DOCUMENT EXCERPT:
In fact, it’s off by such a large factor, it’s my opinion that he’s making hyperbolic statements in order to create the illusion of a major problem that affects a wide number of businesses and residents, and that, in turn, is justification for a heightened law enforcement response to protect the community. And, it ignores the trend – even if 2008 was a problematic year, there’s 3 years after (Panic played in 2011 too) where the number of arrests drops to numbers that are probably not statistically significant.
The Mayor, in my interview with him, has made clear that he doesn’t believe or care that the War on Drugs is waning across much of American. Although he claims to be a Libertarian, he wasn’t sympathetic to the argument that it was a waste of public resources, that after 40 years, there was no positive effect on addiction or public health, and that it appeared that law enforcement results indicated widespread use of profiling that results in arrests and incarceration that fall most heavily on minorities and the poor.
He jumped immediately to the moral argument that the Bible is the reason the War on Drugs must continue, in spite of the fact that the Bible doesn’t mention anything besides alcohol. If Jesus turning water into wine isn’t convincing, then perhaps Lot having drunken sex with two daughters giving birth to two tribes doesn’t exactly explain why his family was allowed to walk freely from Sodom and Gomorrah while God torched those two cities from above if anyone who gets intoxicated should suffer and be jailed.

RECORD EXTRACTS:

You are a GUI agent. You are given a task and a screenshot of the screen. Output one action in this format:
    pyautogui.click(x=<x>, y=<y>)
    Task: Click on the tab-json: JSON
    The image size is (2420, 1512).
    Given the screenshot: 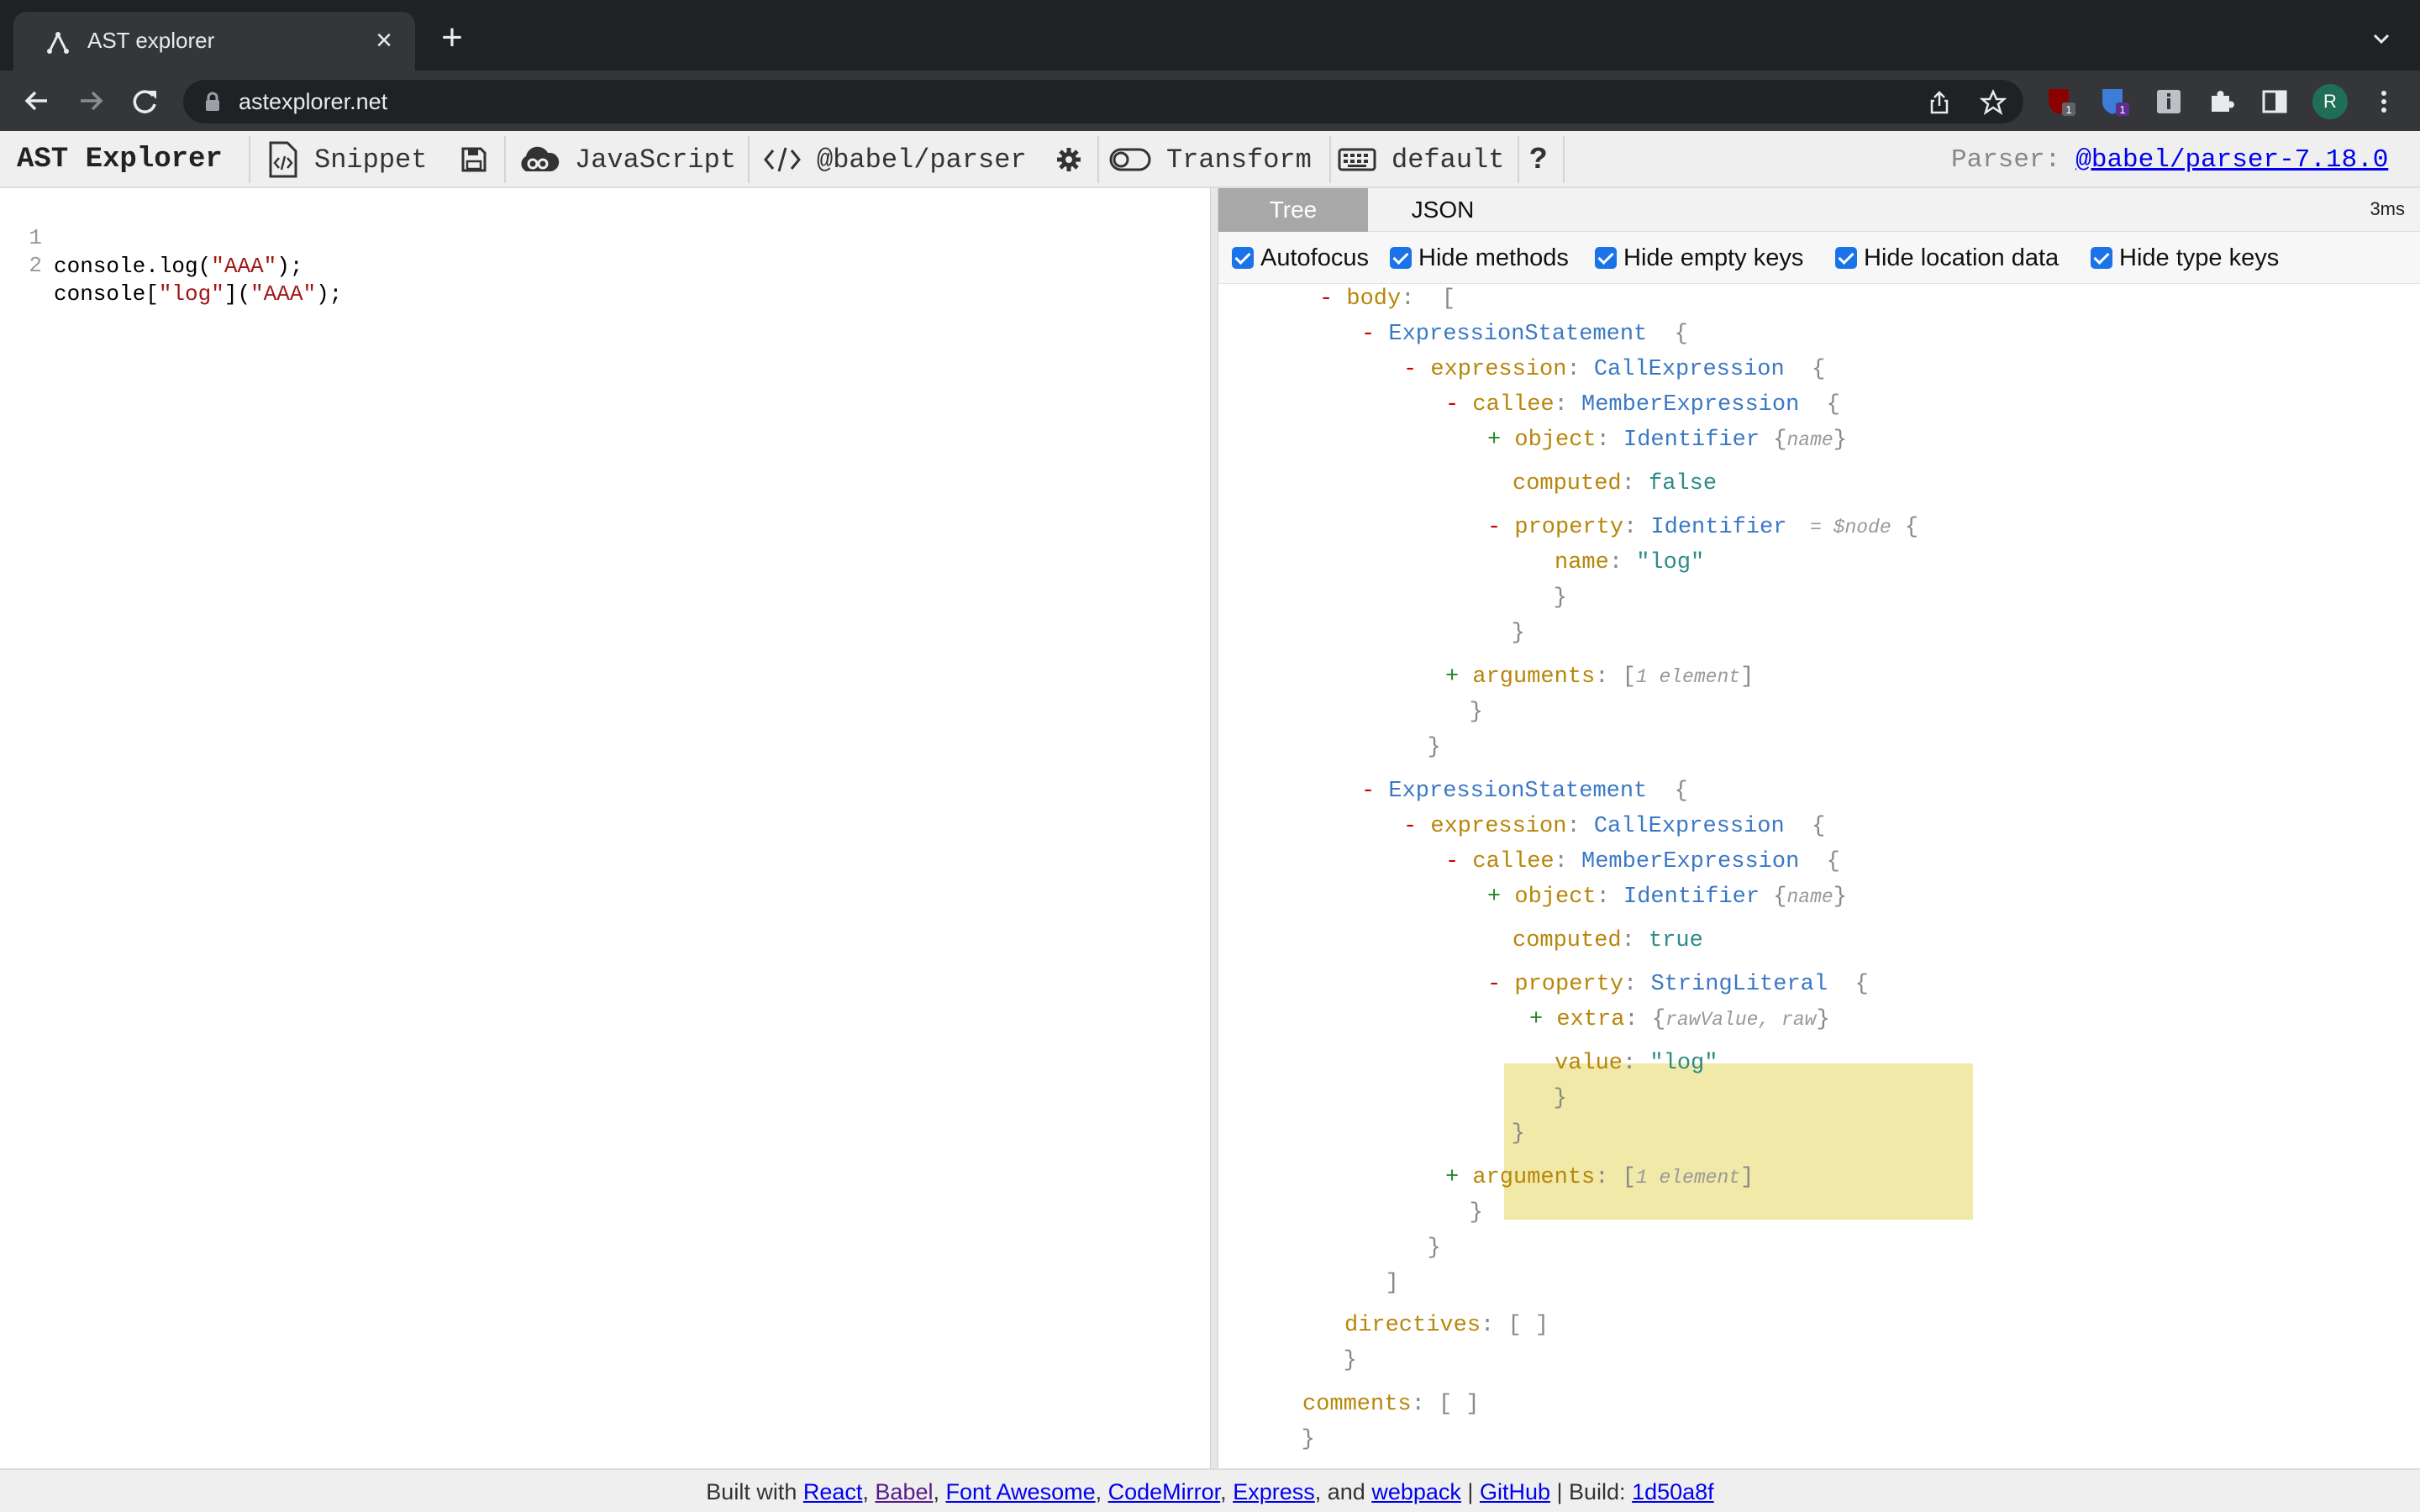 What is the action you would take?
    pyautogui.click(x=1443, y=210)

EXERCISE SET:
**A)** Summarize the commentary in two sentences.
**B)** What arguments against the War on Drugs does the commentary say the Mayor was not sympathetic to? List them all.
**C)** Do these statements agree with the commentary? Answer yes or no for each, quoting the words that decide it.
(i) The Mayor describes himself as a Libertarian.
(ii) The writer says the Bible mentions several intoxicants besides alcohol.
(iii) The writer says arrests rose in the three years after 2008.
The entries are separate material from the commentary.

RESULTS BY TASK:
**A)** The writer argues that certain statements are exaggerated to create the illusion of a major problem that would justify a heightened law enforcement response, and notes that arrests dropped in the three years after 2008. The writer also says the Mayor, in an interview, was unsympathetic to arguments against the War on Drugs and instead jumped to the moral argument that the Bible is the reason it must continue.

**B)**
- It was a waste of public resources.
- After 40 years, there was no positive effect on addiction or public health.
- Law enforcement results indicated widespread use of profiling, with arrests and incarceration falling most heavily on minorities and the poor.

**C)**
(i) Yes: "he claims to be a Libertarian"
(ii) No: "the Bible doesn’t mention anything besides alcohol"
(iii) No: "there’s 3 years after (Panic played in 2011 too) where the number of arrests drops"